スイスと日本の類似点と相違点について書かれています。ともに天然資源に乏しく、人的資源に頼り、歴史・伝統文化が残る。相違点としては、人口規模。一番には政治に対する姿勢だとしています。自分たちの政治は、自分たち自らが決めるという政治への責任の強さがありす。企業と官僚、官僚のいいなりの政治家に任せる日本とは全く違うと思います。


国松氏は直接民主制による地域主義が閉鎖的な要因を生み出しているのは確かと認めつつ、ヨーロッパ内では閉鎖的だとしても、ヨーロッパ外にはオープンで気質があるといいます。また、外国人の帰化条件は厳しいが、難民の受け入れは積極だということでした。これは「黒いスイス」に書かれていなかった視点でした。

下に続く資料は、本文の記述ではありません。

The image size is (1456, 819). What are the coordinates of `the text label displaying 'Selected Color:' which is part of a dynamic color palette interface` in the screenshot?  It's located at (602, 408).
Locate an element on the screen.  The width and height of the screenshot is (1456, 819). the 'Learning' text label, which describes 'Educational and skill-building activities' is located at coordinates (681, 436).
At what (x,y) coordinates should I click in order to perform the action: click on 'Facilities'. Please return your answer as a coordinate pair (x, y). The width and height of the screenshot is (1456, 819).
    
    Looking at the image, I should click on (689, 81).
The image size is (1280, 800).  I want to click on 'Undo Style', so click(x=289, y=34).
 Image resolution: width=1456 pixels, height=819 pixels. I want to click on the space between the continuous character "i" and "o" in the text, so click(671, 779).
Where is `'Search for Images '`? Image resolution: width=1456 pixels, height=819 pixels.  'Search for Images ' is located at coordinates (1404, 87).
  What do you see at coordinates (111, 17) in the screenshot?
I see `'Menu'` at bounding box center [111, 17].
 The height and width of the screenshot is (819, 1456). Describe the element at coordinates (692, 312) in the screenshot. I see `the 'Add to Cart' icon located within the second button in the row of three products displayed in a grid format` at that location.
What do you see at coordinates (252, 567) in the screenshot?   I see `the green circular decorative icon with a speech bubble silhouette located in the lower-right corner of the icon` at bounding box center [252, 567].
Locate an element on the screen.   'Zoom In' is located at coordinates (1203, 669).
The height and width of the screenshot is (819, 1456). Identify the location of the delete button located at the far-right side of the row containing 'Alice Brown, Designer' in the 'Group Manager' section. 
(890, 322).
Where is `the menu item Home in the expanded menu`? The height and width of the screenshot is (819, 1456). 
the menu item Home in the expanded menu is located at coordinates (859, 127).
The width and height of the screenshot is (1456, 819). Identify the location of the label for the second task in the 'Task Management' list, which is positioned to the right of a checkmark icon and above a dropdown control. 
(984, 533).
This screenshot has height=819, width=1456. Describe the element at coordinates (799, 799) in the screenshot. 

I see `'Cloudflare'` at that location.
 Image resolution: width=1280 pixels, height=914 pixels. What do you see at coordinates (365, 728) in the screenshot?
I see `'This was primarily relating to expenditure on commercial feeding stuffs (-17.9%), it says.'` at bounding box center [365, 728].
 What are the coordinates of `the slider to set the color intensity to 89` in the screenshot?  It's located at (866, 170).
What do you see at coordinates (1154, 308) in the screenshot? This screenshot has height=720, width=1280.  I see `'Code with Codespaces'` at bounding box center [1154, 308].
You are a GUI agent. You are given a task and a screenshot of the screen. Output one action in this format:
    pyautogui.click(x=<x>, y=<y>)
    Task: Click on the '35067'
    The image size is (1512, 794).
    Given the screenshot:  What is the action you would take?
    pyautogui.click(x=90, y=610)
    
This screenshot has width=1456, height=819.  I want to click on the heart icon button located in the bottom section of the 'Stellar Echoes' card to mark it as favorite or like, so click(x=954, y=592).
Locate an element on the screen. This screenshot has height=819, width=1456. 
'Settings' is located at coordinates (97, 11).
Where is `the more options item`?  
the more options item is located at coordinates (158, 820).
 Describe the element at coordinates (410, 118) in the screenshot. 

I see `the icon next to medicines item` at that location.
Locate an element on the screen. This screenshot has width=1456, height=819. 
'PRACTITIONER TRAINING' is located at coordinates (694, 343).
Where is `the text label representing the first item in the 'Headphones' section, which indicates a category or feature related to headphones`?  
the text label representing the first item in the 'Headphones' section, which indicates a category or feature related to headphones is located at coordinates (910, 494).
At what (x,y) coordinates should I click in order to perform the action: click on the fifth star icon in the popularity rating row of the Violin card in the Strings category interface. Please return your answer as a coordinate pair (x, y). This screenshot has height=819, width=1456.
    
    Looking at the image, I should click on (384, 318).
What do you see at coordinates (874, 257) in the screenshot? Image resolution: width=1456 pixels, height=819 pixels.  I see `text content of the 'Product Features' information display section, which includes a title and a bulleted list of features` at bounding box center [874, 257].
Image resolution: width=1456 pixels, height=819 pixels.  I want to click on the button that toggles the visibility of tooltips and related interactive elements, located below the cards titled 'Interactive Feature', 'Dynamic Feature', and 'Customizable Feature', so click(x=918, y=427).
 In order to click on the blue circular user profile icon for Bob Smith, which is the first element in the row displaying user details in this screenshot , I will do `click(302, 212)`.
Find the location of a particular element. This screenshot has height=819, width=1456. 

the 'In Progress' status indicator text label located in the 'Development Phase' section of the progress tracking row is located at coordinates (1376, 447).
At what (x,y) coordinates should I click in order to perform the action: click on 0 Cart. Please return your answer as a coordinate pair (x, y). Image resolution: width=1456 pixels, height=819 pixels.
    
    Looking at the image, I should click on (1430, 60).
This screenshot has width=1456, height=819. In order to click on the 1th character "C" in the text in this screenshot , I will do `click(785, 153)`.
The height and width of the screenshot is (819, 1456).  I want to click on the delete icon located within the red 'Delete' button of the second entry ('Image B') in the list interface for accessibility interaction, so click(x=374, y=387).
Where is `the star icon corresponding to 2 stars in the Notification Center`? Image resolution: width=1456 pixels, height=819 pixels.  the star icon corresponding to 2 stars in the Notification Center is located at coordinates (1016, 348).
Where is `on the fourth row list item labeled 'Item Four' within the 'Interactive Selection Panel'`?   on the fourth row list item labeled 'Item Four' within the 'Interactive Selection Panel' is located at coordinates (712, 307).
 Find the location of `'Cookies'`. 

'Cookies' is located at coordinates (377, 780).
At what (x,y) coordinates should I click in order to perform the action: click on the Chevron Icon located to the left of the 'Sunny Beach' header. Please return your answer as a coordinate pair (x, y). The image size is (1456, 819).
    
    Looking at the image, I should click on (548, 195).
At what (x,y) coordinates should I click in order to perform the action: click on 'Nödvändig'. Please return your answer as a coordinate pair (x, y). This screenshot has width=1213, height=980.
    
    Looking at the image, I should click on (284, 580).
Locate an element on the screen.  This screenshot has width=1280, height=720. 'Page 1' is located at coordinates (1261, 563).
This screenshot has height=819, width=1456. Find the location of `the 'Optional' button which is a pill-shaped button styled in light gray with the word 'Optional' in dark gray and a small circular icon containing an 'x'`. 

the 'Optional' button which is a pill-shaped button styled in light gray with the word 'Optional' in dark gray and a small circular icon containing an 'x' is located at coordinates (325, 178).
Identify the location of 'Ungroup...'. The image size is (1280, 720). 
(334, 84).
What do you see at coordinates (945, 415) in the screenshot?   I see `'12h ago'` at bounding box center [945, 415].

スイスの人口は720万人。26の州。2800の市町村があります。スイスは直接民主制なので、何でも自分たちで決めるという意識が強いそうで、単純計算で1市町村2500人くらいとして、大人たちが1500人くらいでしょうか。街の広場に集まってワイワイ決め事をしている写真が載っていました。連邦制や、地方分権という考え方があるように、霞が関に一極集中するのではなく、もっと国民が政治を意識して、自分たちの生活や土地のことを考えた意見が反映される政治を進めていくことが必要だと思います。


日本と同じように長い歴史がある国で、自然や文化を大切にする気持ちが強い国民だと印象があります。グローバル化の対する課題を、スイスの人はどう乗り越えていくのか、とても興味があります。